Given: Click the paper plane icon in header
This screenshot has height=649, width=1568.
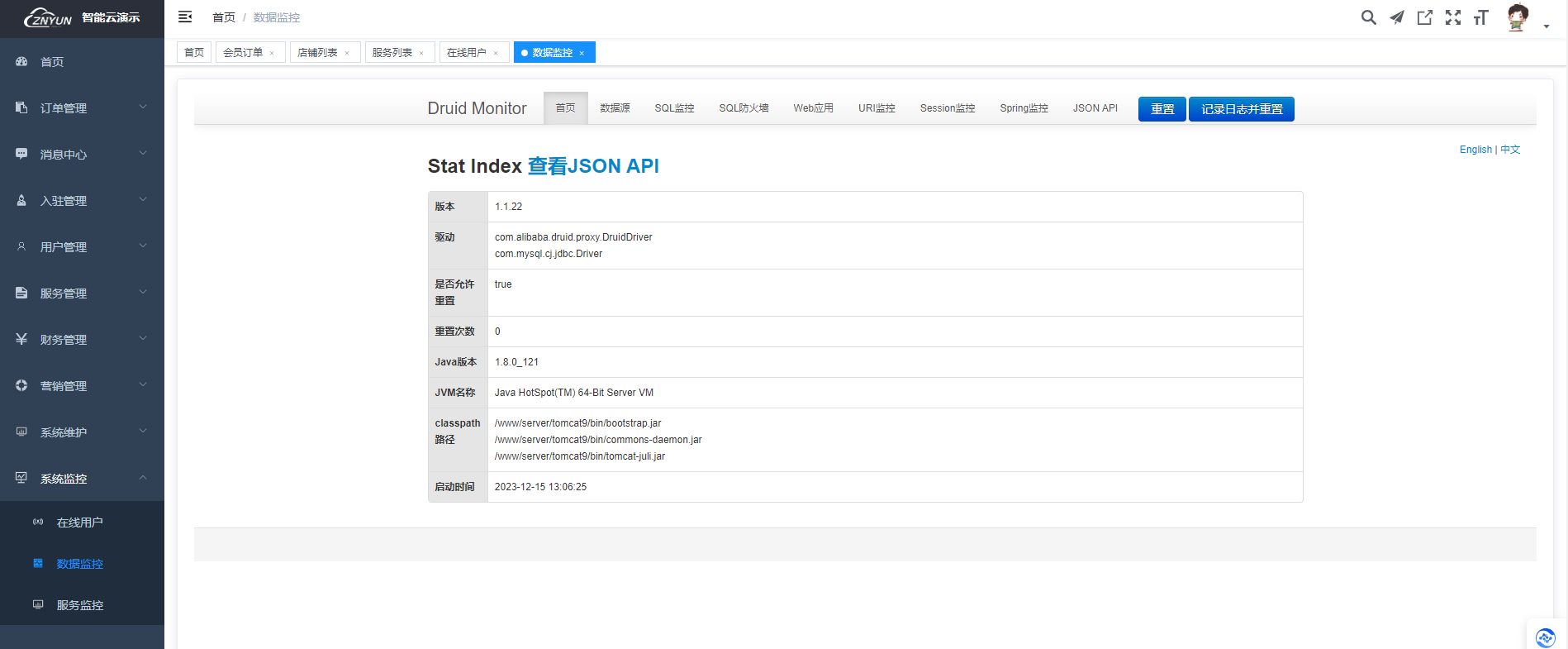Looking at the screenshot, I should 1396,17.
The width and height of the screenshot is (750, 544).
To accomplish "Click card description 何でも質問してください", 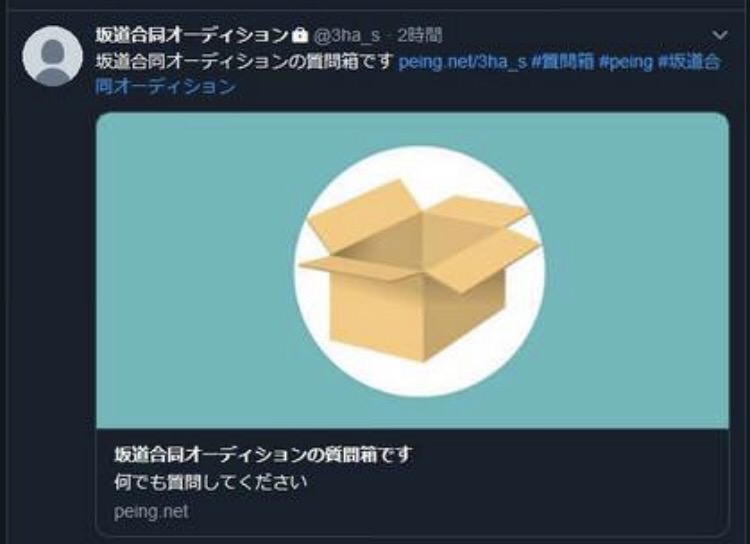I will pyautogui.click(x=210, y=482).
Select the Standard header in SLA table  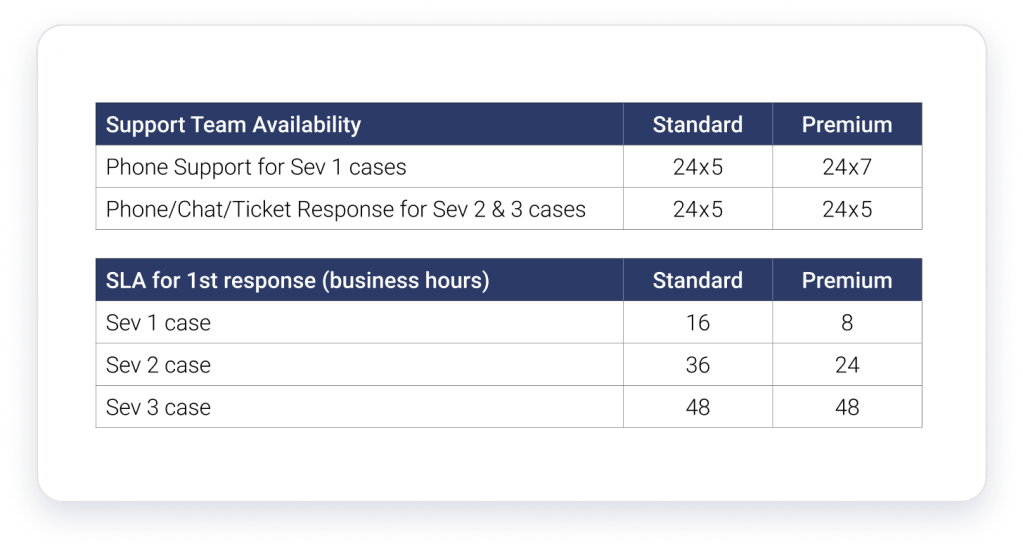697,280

☆ ☆ ☆ ☆ ☆ ☆ ☆

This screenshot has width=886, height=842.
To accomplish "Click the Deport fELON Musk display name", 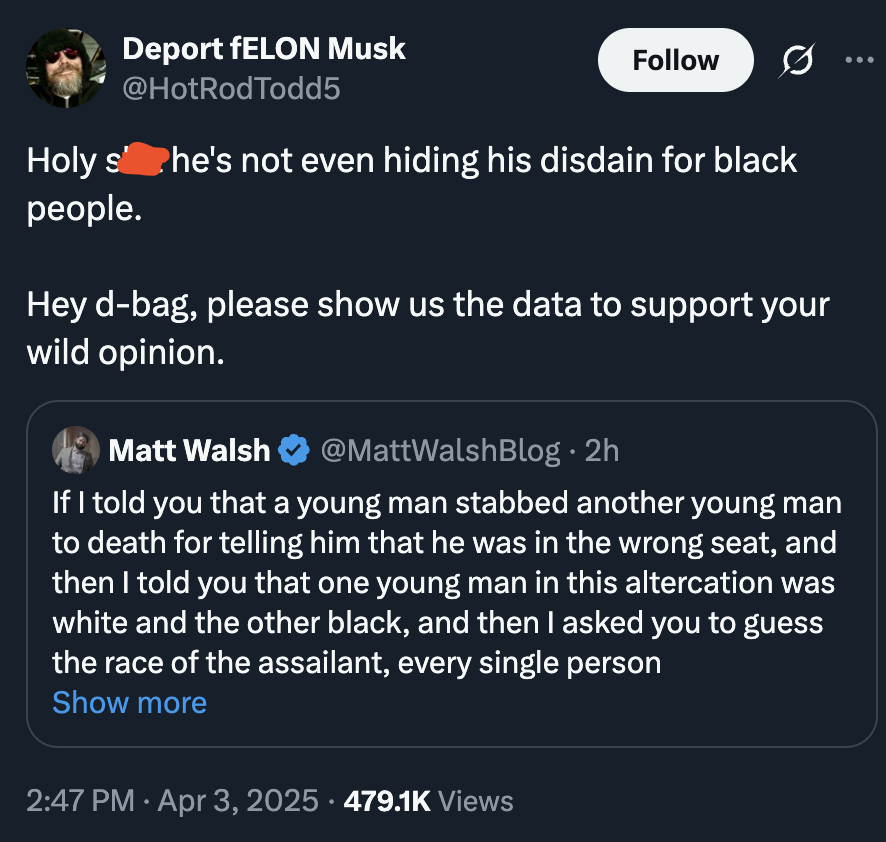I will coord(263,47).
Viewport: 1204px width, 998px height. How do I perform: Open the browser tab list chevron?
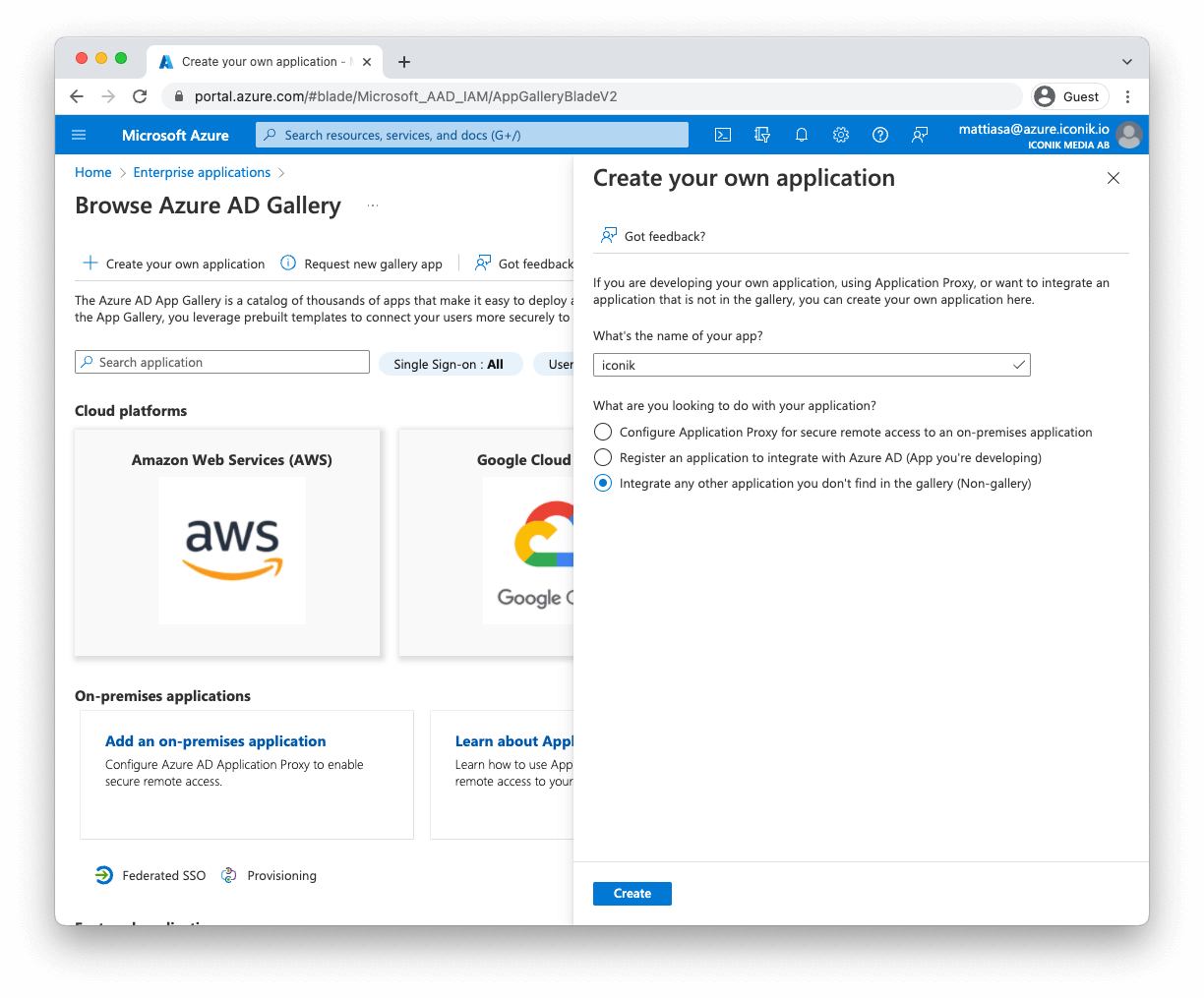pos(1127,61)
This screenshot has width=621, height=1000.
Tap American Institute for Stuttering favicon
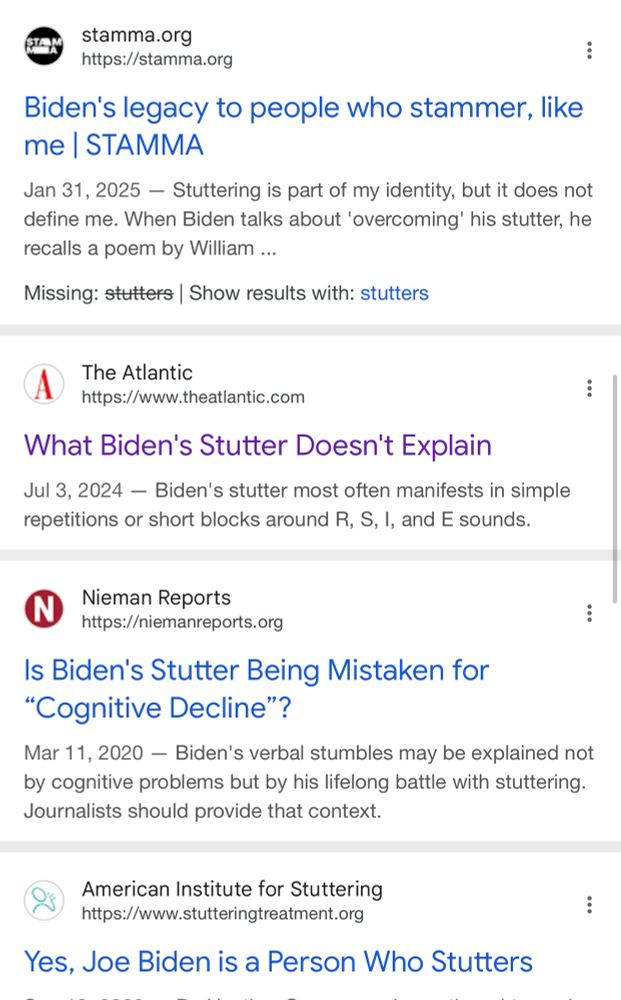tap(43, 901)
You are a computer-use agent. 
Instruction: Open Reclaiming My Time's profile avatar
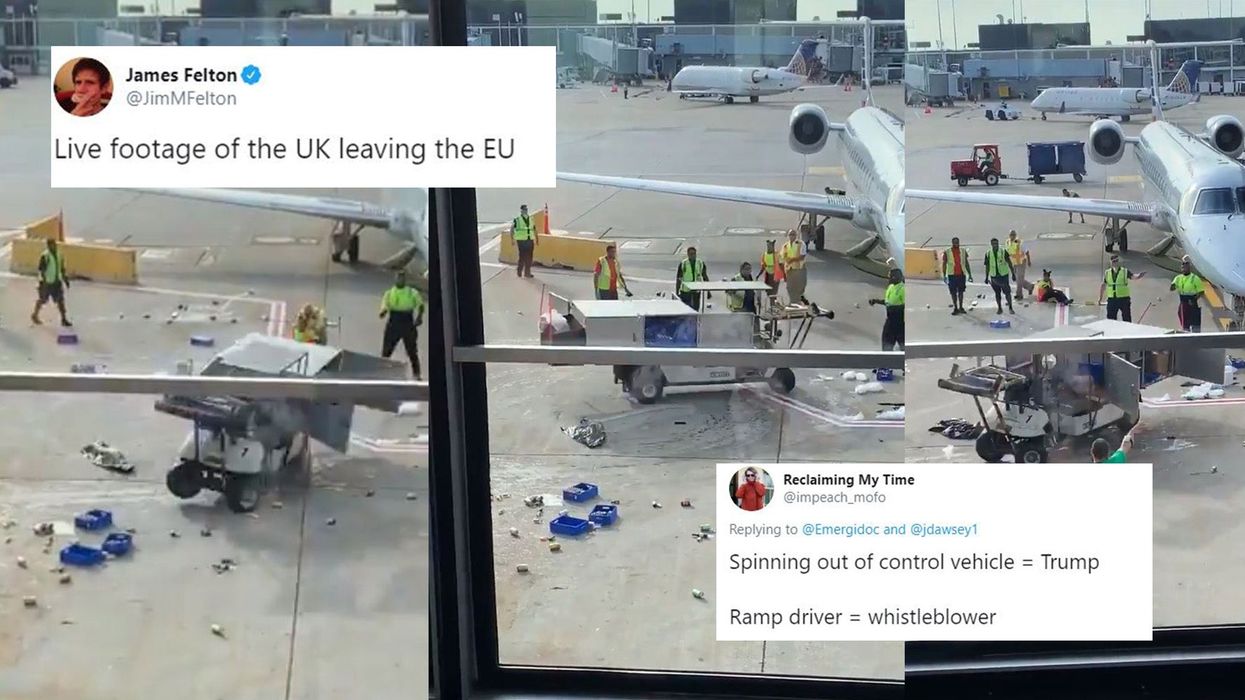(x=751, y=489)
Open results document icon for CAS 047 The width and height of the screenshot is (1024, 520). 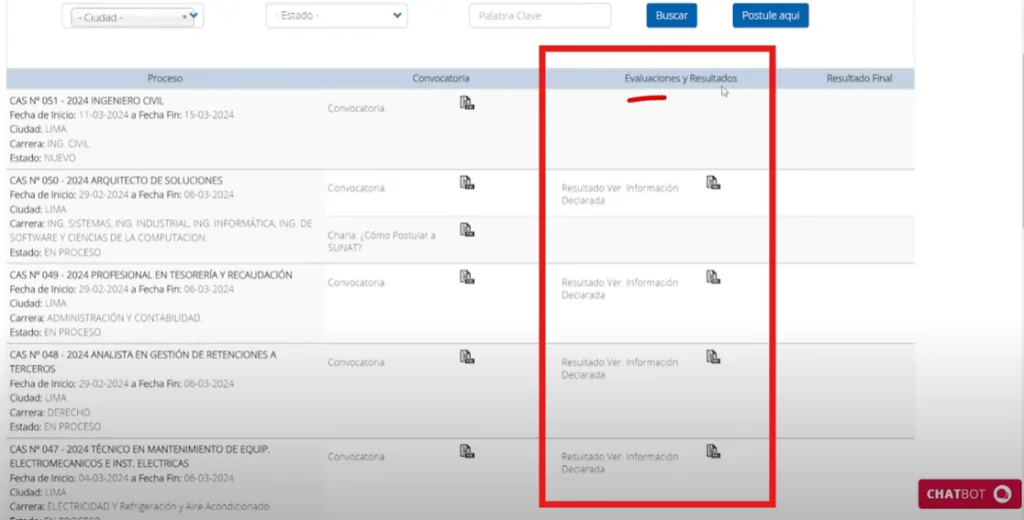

☆ ☆ ☆ ☆ ☆ ☆ ☆

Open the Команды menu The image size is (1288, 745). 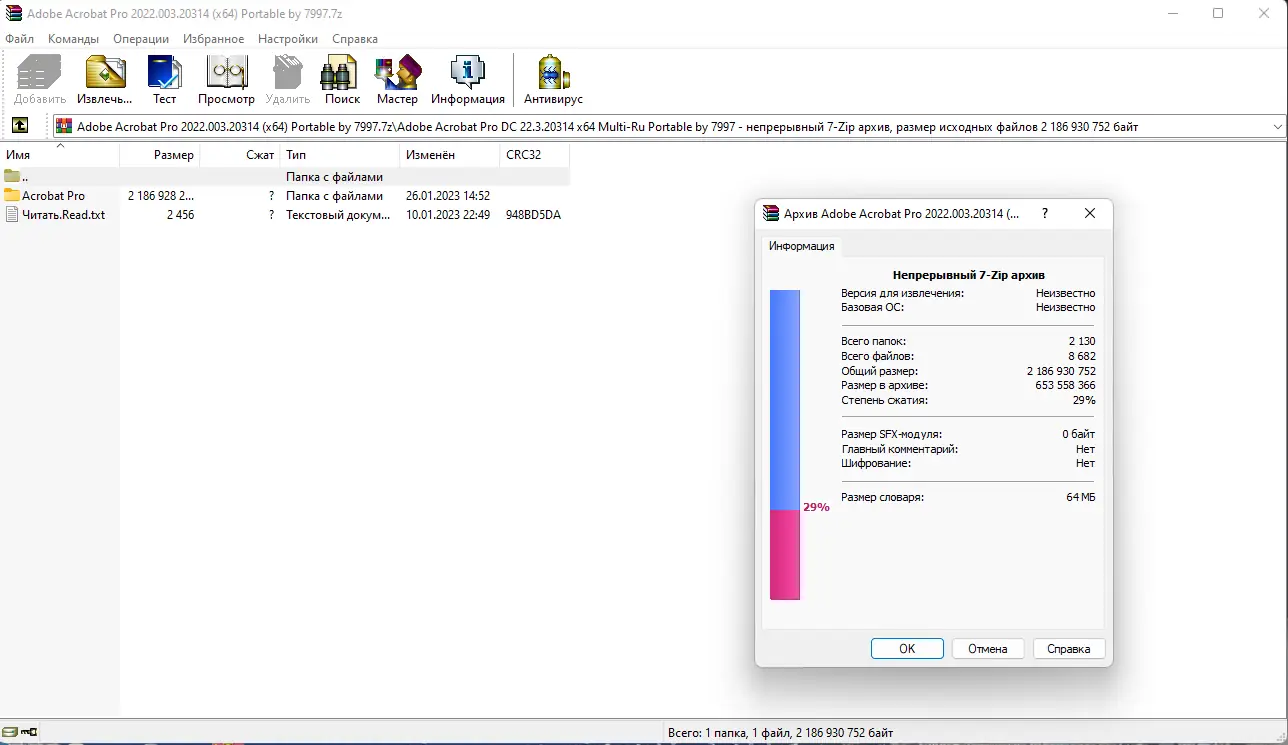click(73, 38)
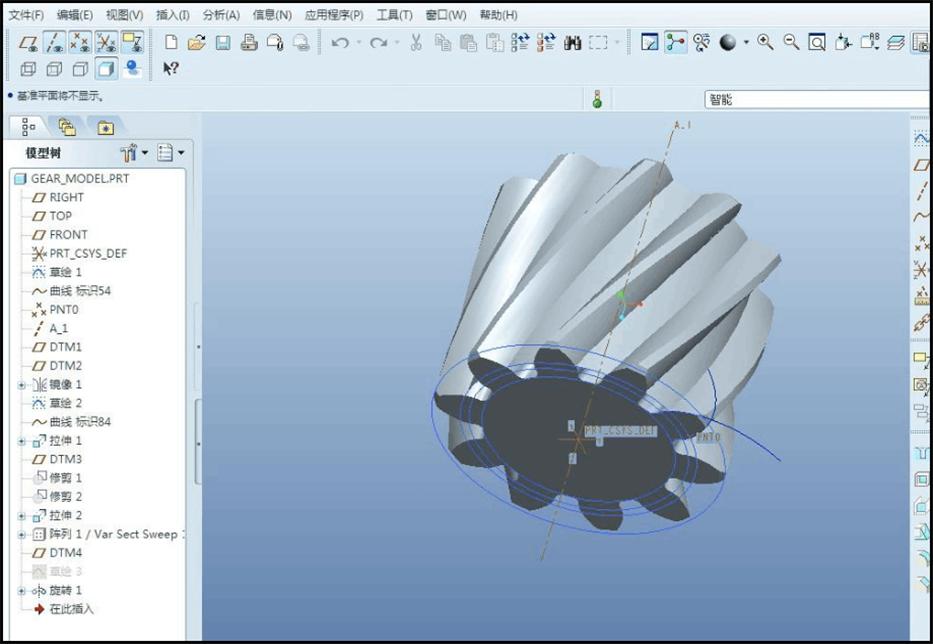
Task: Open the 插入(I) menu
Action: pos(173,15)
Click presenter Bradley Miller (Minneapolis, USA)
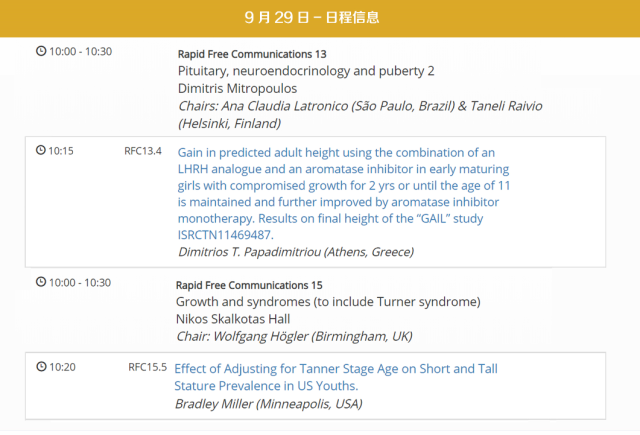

☆ ☆ ☆ ☆ ☆ ☆ ☆

Please copy out the items from the line containing "You are a computer-use agent." through the line containing "Open results document", inclusive, leaving out the pictures.

You are a computer-use agent. 
Instruction: Open Reclaiming My Time's profile avatar
(x=751, y=489)
Open results document icon for CAS 047 The width and height of the screenshot is (1024, 520). 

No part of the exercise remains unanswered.